Durkan: Finucane Findings Reveal Appalling Policy Of Army Immunity
SDLP Press Statement14 September 2010
SDLP Foyle MP Mark Durkan has said new findings by the Pat Finucane Centre establish a clear level of engagement between the Attorney General Sir Basil Kelly and representatives of the British Army in 1971 which led to the "appalling decision" that any soldier should be immune from prosecution for actions taken in the line of duty.
Mr Durkan also said the findings, which follow June’s Historical Enquiries Team (HET) report into the killing of Billy McGreanery by the British Army in Derry in September 1971, once again throws up serious questions into the events of Bloody Sunday.
He said:
"It is quite clear from these findings that the Attorney General established a ‘going rate’ for army actions – that no soldiers were to be prosecuted for anything they did in the line of duty.
"They now show that the decision taken by the Attorney General was clearly arrived at after contact, liaison and meetings with the British Army itself.
"All along there was a suspicion that there was an attitude within the prosecution authorities of ‘let’s not go after the army’. The HET report in June showed that.
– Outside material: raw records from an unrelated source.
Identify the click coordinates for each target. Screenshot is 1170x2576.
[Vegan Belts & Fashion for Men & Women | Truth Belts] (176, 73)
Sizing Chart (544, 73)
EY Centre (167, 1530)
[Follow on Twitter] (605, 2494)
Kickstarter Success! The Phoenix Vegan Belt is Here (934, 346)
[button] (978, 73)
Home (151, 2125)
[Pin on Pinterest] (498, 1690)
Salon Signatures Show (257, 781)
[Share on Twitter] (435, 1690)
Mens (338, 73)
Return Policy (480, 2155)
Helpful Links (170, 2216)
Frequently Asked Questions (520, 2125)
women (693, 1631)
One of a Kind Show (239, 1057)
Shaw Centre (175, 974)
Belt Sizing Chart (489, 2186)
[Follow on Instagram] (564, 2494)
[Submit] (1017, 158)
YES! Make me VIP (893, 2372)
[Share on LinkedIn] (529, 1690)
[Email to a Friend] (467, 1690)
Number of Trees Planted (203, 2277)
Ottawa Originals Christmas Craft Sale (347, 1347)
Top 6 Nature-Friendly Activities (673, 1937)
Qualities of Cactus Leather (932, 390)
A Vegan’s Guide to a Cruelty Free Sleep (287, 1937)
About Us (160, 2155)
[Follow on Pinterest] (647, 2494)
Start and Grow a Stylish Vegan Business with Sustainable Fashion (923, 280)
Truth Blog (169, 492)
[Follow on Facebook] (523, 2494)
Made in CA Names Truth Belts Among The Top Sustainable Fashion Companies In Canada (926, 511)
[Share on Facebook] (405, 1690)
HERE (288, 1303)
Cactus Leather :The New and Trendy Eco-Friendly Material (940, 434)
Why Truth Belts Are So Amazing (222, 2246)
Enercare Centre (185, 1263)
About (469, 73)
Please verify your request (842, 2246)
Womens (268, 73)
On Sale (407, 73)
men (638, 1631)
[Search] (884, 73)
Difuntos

Indeed, when that report came out we had a suspicion that there must have been more behind this. The latest finding by the Pat Finucane Centre – and they must be commended for their very assiduous work on this – showed that is exactly what has happened.
"This also sheds a very different light on the whole build-up to Bloody Sunday. We had Billy McGreanery’s murder in Derry in September. We also had 11 killings by the paratroopers in Ballymurphy in August and there were other army deaths as well, including in Derry.
"We had a situation where it is hard to believe that when the Attorney General made his very big decision in December 1971 – in effect that the army were going to be immune from prosecution – that this signal didn’t radiate down through the army. Indeed, it is hard to believe that senior army officers, including paratroopers and people like Colonel Wilford, would not have been made aware of that decision which was almost a cue for ‘anything goes’.
"We need to remember that locally the RUC’s Frank Lagan formed the clear conclusion that Billy McGreanery’s death was an unlawful killing and that the soldier should be prosecuted. The HET report also showed that a senior officer in RUC Headquarters held the same view.
"We were told that the army was meant to be acting in Northern Ireland in support of the civil power – which was meant to be the police. But what we had here was senior police officers saying that the soldier in question should have been prosecuted. We now have the evidence that the Attorney General was in some form of dialogue with army representatives that basically led to the decision that there were to be no prosecutionsever of any soldier who committed any questionable act in the line of duty."